-- ASSIGNMENT --
Look through the entries for the string "computer", and copy each line that holds it.
--- TASK DATA ---
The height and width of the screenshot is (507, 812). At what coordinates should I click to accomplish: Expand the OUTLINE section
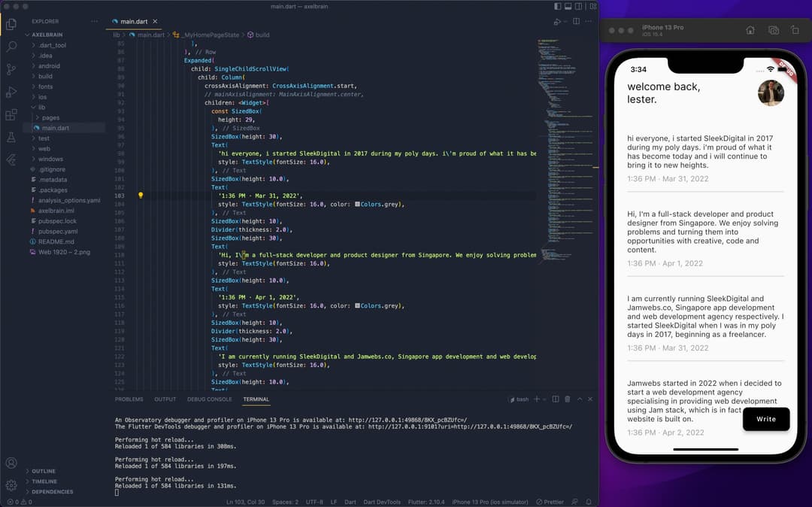(x=44, y=472)
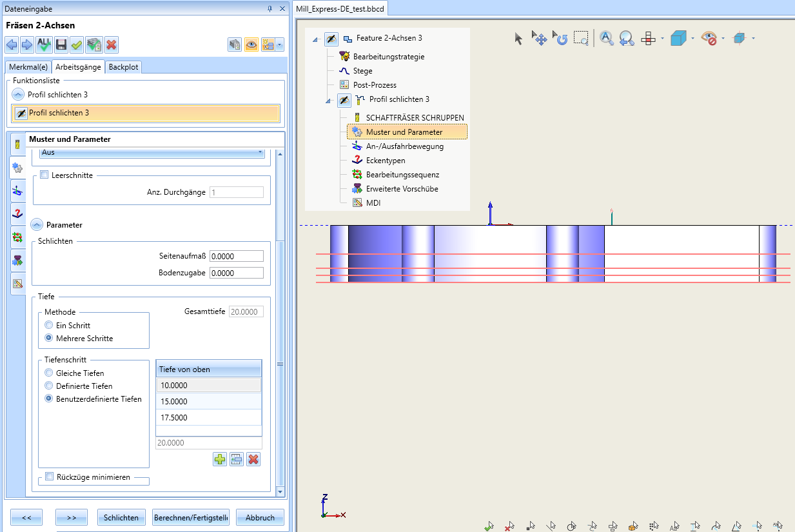The image size is (795, 532).
Task: Collapse the Feature 2-Achsen 3 tree node
Action: (x=315, y=39)
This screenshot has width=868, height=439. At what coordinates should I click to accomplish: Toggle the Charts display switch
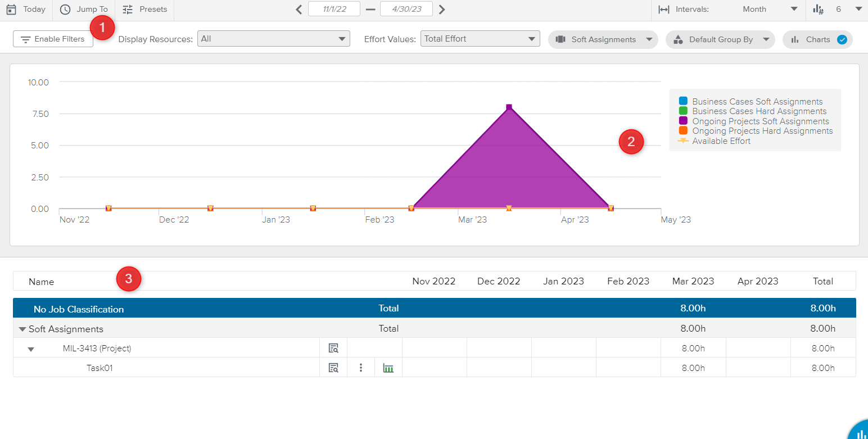[x=842, y=39]
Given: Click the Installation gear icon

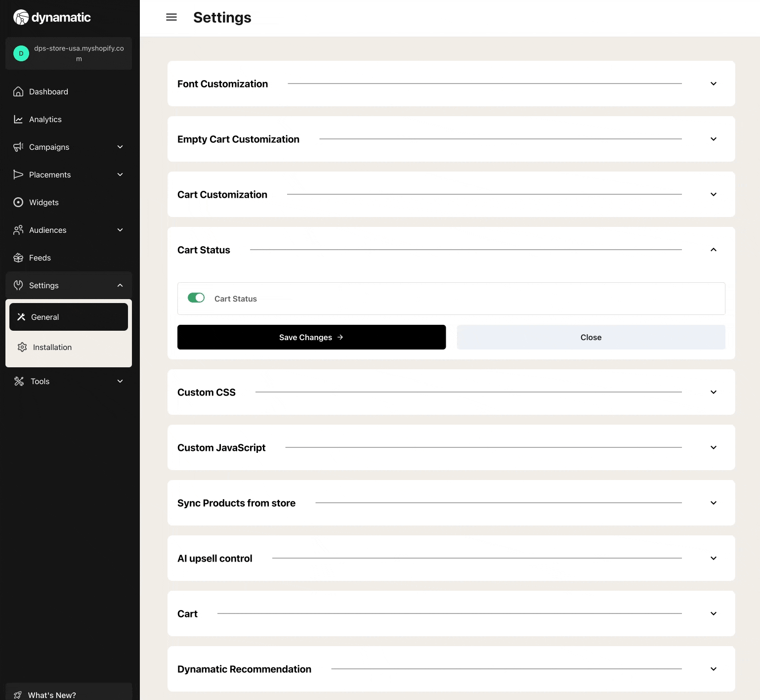Looking at the screenshot, I should click(x=22, y=347).
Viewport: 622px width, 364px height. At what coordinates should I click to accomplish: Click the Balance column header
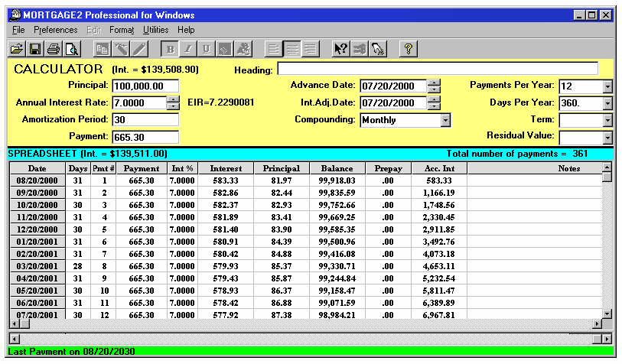click(x=337, y=168)

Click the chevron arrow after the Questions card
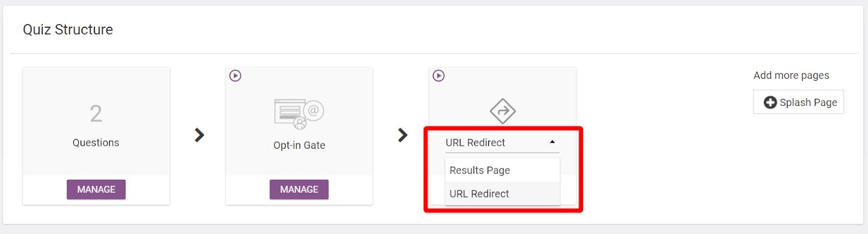(199, 135)
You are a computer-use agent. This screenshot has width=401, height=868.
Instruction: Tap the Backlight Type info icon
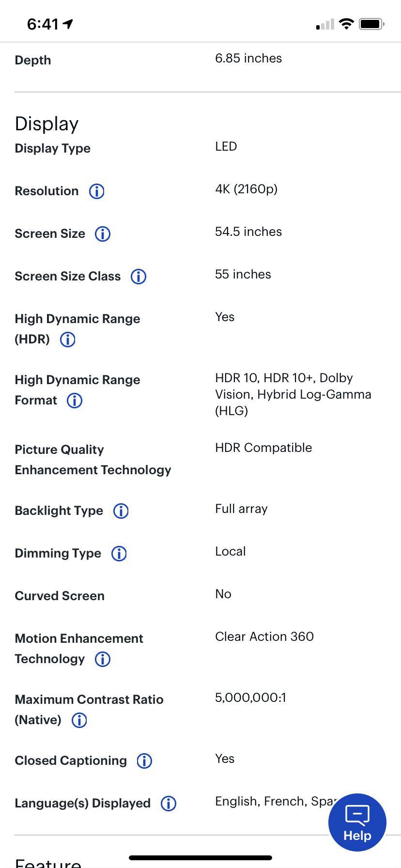coord(121,511)
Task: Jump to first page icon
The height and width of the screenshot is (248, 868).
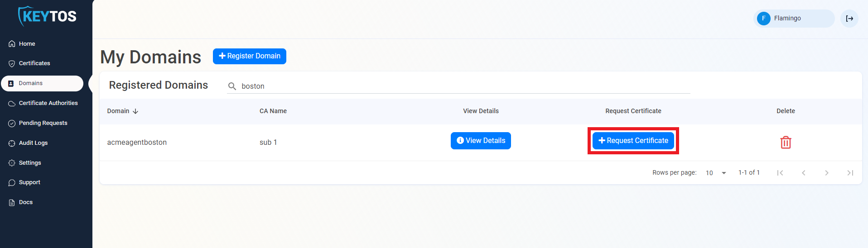Action: 780,173
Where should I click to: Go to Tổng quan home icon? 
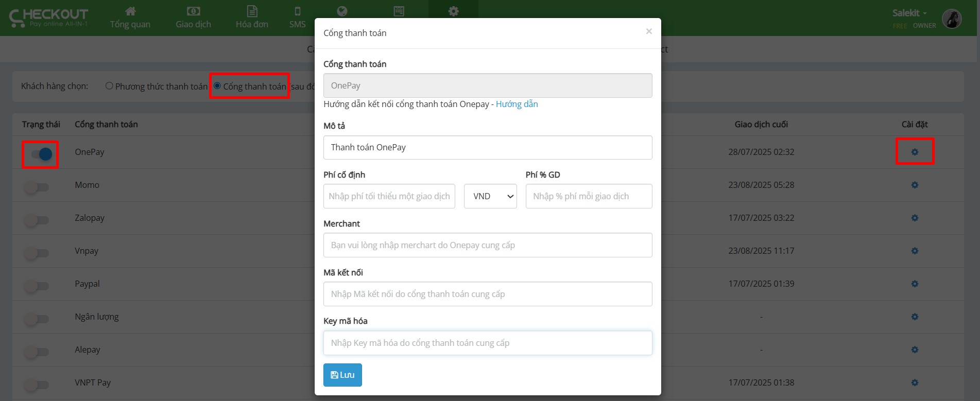130,11
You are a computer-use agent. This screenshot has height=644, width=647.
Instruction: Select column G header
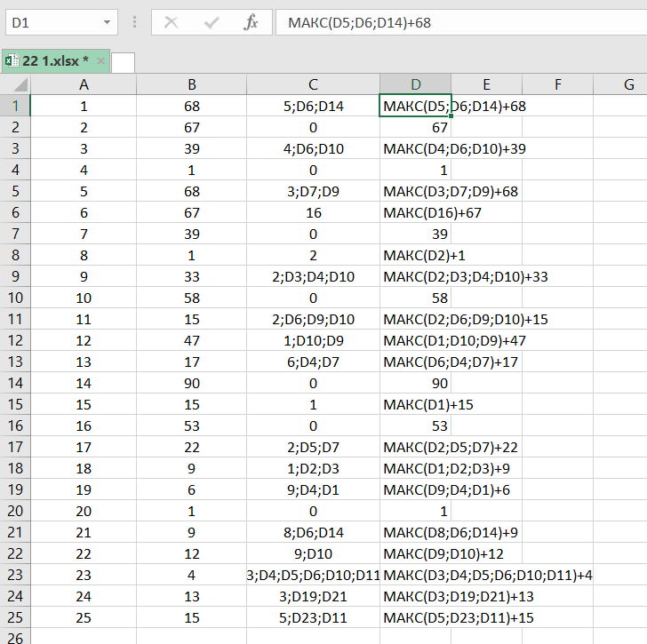click(627, 84)
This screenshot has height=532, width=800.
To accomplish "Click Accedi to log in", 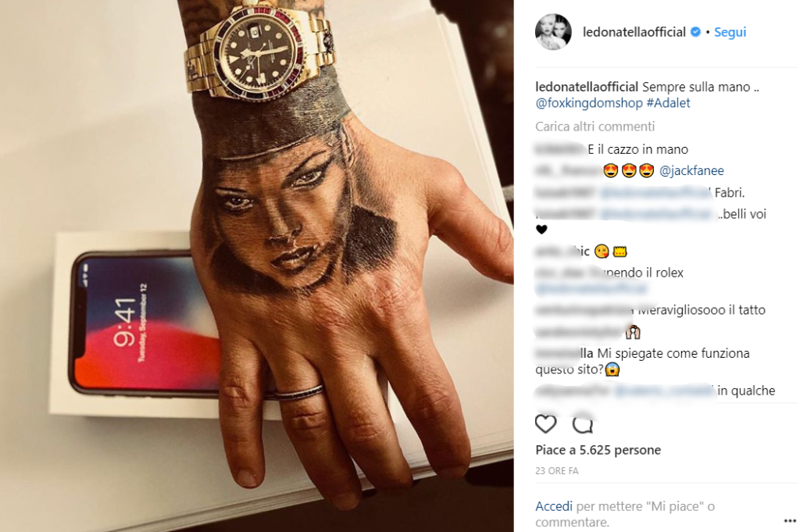I will point(554,506).
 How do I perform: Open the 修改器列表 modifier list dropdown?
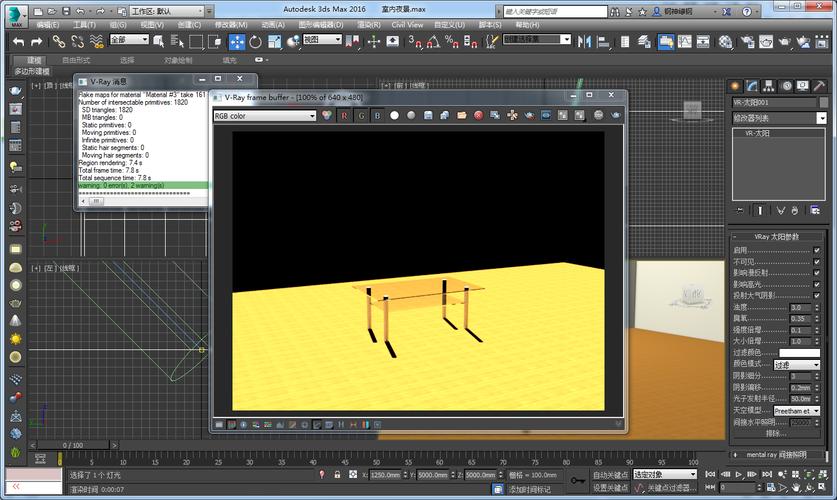[x=777, y=117]
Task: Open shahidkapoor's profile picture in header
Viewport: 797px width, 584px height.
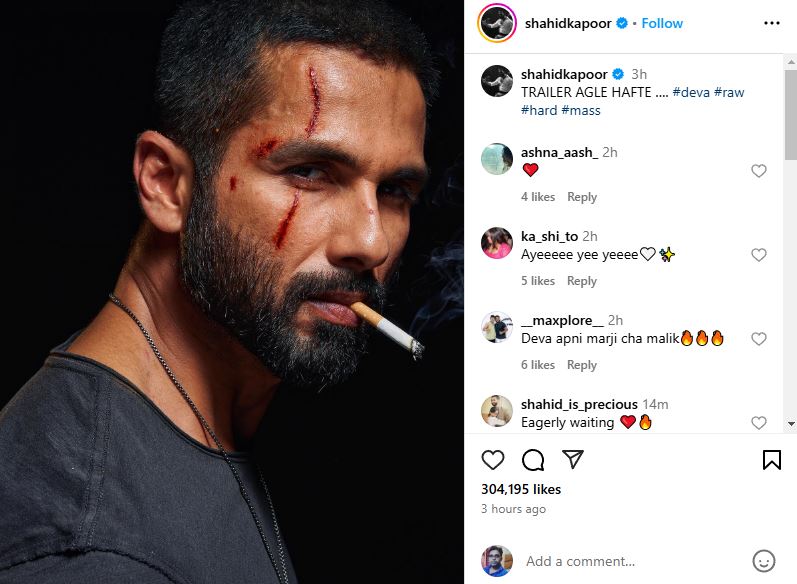Action: pyautogui.click(x=497, y=23)
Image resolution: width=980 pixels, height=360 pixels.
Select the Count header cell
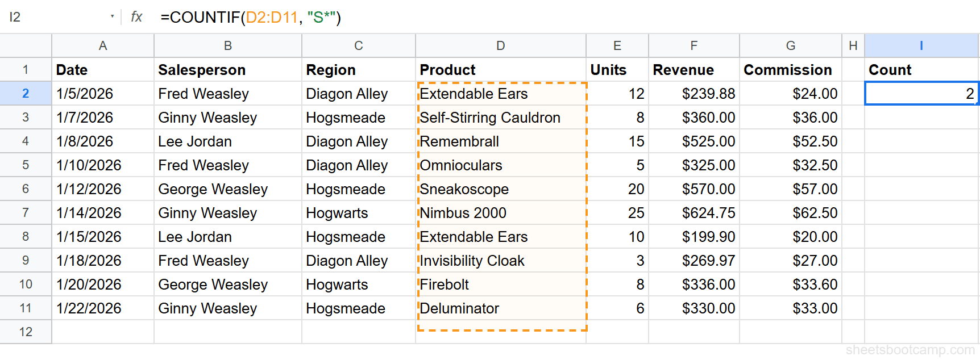coord(921,69)
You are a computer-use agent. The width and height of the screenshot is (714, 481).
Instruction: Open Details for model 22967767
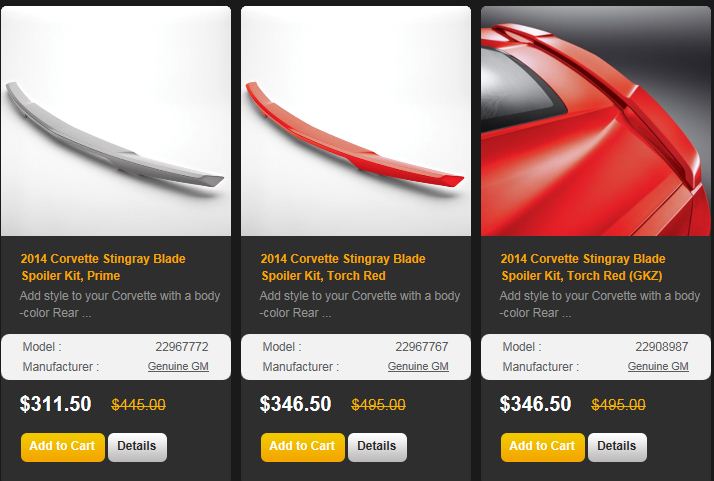pyautogui.click(x=377, y=447)
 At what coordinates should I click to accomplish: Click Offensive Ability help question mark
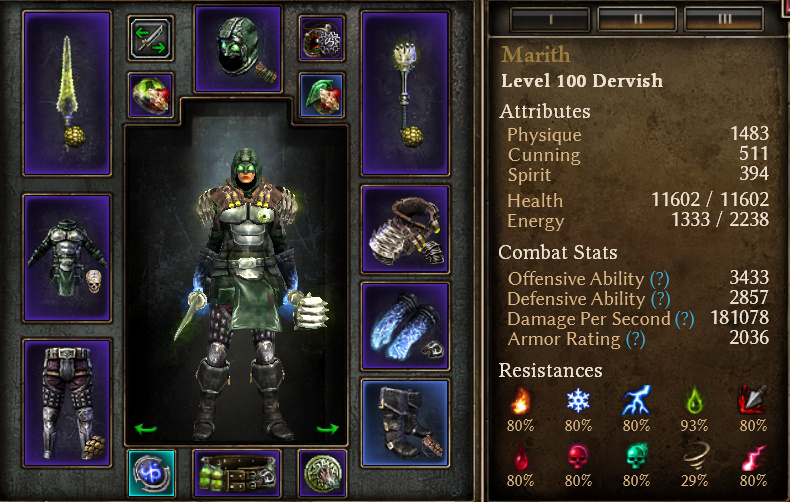[660, 279]
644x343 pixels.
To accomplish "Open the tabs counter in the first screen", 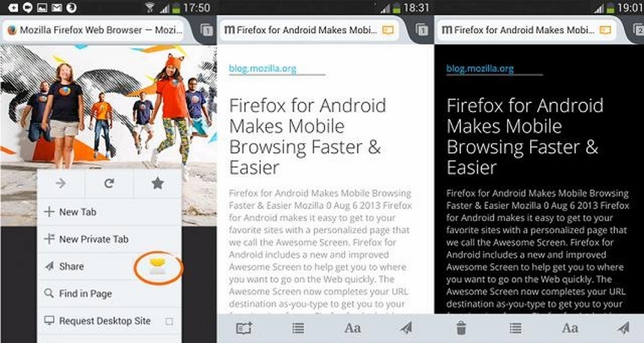I will [x=207, y=30].
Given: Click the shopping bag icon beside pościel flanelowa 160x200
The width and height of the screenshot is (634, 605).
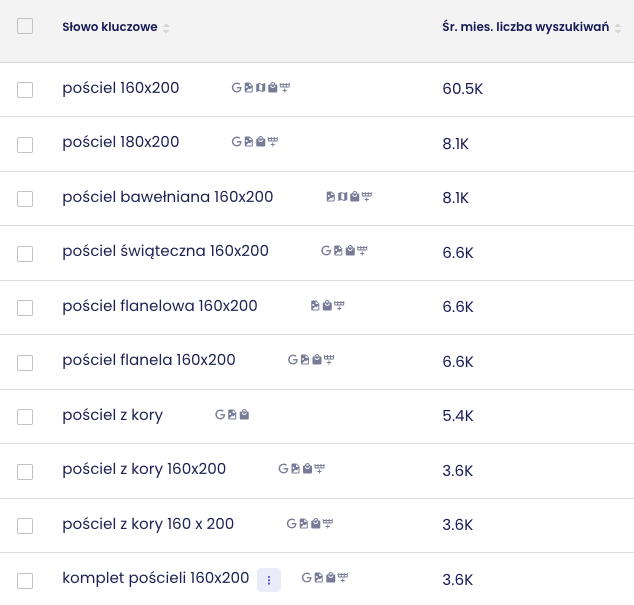Looking at the screenshot, I should click(x=327, y=306).
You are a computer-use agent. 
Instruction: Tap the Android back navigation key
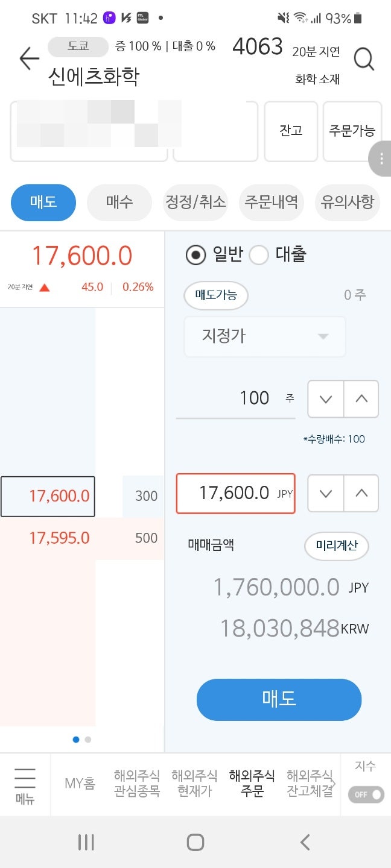pos(305,842)
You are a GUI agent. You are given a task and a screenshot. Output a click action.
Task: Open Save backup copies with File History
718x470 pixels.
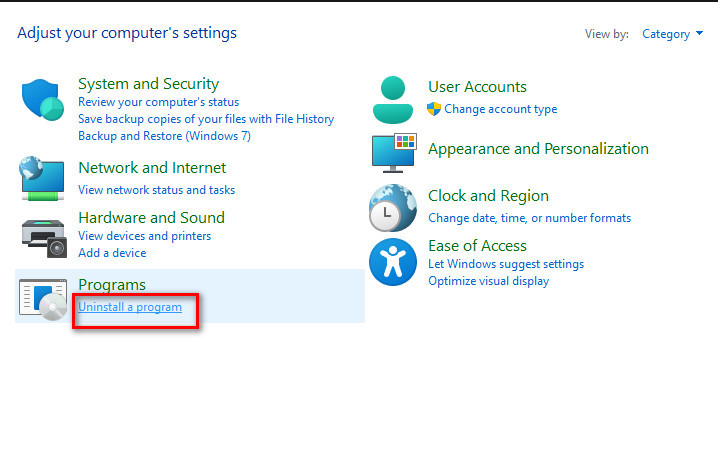coord(206,119)
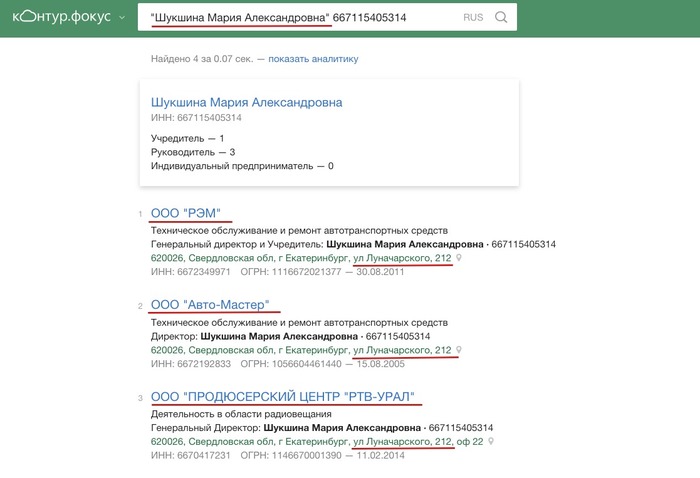The height and width of the screenshot is (478, 700).
Task: Click РЭМ address on ул Луначарского, 212
Action: 300,258
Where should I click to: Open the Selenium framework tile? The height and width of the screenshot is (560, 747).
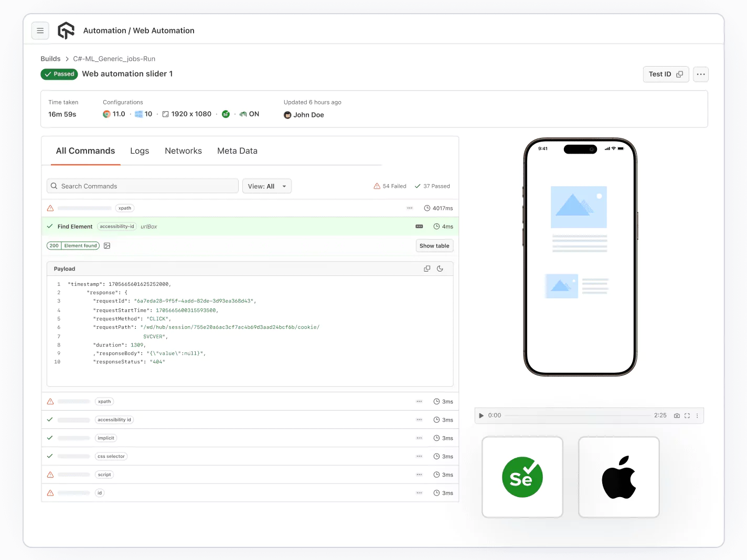(x=522, y=477)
---
-- RESULT OF THE EXERCISE --
You are a computer-use agent. This screenshot has width=401, height=868.
You are a computer-use agent. This screenshot has height=644, width=647.
You are a computer-use agent. The width and height of the screenshot is (714, 481).
You are a computer-use agent. 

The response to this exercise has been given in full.